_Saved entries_
__________________________________________________

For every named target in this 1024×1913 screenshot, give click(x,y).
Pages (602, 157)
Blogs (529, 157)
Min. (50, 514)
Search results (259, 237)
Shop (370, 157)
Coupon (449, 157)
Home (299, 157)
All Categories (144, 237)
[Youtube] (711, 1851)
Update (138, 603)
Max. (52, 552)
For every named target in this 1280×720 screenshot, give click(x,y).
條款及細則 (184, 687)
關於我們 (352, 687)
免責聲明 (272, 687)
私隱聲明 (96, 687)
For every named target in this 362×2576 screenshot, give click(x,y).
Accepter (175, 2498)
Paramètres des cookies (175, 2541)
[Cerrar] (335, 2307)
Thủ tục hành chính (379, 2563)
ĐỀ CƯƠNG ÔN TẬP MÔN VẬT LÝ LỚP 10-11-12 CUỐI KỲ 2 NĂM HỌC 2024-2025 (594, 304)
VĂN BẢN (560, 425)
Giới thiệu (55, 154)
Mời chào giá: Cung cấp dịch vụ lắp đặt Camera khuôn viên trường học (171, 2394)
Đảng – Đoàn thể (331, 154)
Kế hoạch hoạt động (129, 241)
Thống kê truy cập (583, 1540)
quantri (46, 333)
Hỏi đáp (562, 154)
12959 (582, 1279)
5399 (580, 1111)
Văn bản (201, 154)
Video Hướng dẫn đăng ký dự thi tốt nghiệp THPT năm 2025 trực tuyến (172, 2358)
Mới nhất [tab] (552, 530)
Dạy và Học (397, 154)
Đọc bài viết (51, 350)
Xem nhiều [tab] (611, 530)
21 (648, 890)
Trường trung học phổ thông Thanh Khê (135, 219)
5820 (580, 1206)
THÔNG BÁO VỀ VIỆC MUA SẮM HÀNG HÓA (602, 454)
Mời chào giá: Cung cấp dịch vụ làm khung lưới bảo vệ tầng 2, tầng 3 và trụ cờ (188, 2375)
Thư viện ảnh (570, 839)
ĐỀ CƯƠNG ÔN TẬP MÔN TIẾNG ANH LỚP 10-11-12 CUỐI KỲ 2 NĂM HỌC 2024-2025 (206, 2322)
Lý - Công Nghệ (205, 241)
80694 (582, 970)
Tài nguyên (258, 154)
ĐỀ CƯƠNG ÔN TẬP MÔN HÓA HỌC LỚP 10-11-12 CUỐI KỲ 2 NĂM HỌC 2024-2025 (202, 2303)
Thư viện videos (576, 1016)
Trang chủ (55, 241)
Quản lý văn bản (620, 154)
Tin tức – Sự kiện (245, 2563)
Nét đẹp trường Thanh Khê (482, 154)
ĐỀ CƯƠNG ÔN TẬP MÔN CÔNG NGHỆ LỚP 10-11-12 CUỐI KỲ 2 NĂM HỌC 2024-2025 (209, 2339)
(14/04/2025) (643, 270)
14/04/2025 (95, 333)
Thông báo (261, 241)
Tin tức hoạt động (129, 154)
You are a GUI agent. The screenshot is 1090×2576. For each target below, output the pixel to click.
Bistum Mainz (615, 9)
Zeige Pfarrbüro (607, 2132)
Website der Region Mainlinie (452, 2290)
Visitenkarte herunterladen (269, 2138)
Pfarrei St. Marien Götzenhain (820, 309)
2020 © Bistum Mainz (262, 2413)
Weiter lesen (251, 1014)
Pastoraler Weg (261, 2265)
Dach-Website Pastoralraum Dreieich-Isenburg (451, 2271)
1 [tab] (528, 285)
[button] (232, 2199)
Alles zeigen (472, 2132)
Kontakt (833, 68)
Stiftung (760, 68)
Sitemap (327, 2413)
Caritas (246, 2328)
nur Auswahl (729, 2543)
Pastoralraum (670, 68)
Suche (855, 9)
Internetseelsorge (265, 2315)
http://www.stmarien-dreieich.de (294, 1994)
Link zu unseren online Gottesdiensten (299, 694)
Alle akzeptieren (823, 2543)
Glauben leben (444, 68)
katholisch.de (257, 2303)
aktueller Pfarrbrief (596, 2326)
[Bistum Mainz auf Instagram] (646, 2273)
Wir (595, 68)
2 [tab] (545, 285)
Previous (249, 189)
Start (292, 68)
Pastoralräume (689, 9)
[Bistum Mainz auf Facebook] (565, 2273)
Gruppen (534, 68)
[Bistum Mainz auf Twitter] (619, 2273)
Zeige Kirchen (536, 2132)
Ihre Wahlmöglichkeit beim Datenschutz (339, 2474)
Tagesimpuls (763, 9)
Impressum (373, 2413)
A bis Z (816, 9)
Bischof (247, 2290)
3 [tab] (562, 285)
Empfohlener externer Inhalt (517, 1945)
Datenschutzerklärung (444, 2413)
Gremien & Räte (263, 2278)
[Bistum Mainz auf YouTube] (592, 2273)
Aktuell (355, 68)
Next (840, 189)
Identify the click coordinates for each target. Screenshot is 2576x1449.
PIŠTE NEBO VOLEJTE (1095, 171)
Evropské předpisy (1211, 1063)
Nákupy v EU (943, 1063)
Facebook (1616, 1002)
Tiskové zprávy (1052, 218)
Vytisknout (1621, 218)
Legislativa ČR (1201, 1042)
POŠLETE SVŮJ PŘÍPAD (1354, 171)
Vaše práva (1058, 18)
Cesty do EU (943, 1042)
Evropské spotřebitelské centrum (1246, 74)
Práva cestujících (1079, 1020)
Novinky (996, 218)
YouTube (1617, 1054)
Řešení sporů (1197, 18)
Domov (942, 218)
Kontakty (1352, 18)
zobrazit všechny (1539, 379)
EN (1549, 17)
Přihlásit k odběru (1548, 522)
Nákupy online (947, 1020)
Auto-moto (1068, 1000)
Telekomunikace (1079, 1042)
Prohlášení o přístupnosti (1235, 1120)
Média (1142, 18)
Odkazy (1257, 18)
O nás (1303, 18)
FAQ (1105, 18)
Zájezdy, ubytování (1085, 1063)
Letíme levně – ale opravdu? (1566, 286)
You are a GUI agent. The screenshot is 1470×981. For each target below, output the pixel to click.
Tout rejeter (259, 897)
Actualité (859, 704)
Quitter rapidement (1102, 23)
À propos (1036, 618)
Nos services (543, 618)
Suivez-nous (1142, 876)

__________________________________________________

_WHAT YOU ARE ASKED TO DO_
Only one stretch of the data above is needed. Restate it word for word, from the line containing "Thư viện ảnh (570, 839)" through the line containing "Weiter lesen (251, 1014)", both ends included.

_TASK OUTPUT_
Thư viện ảnh (570, 839)
ĐỀ CƯƠNG ÔN TẬP MÔN TIẾNG ANH LỚP 10-11-12 CUỐI KỲ 2 NĂM HỌC 2024-2025 (206, 2322)
Lý - Công Nghệ (205, 241)
80694 (582, 970)
Tài nguyên (258, 154)
ĐỀ CƯƠNG ÔN TẬP MÔN HÓA HỌC LỚP 10-11-12 CUỐI KỲ 2 NĂM HỌC 2024-2025 (202, 2303)
Thư viện videos (576, 1016)
Trang chủ (55, 241)
Quản lý văn bản (620, 154)
Tin tức – Sự kiện (245, 2563)
Nét đẹp trường Thanh Khê (482, 154)
ĐỀ CƯƠNG ÔN TẬP MÔN CÔNG NGHỆ LỚP 10-11-12 CUỐI KỲ 2 NĂM HỌC 2024-2025 (209, 2339)
(14/04/2025) (643, 270)
14/04/2025 (95, 333)
Thông báo (261, 241)
Tin tức hoạt động (129, 154)
You are a GUI agent. The screenshot is 1090×2576. For each target below, output the pixel to click.
Bistum Mainz (615, 9)
Zeige Pfarrbüro (607, 2132)
Website der Region Mainlinie (452, 2290)
Visitenkarte herunterladen (269, 2138)
Pfarrei St. Marien Götzenhain (820, 309)
2020 © Bistum Mainz (262, 2413)
Weiter lesen (251, 1014)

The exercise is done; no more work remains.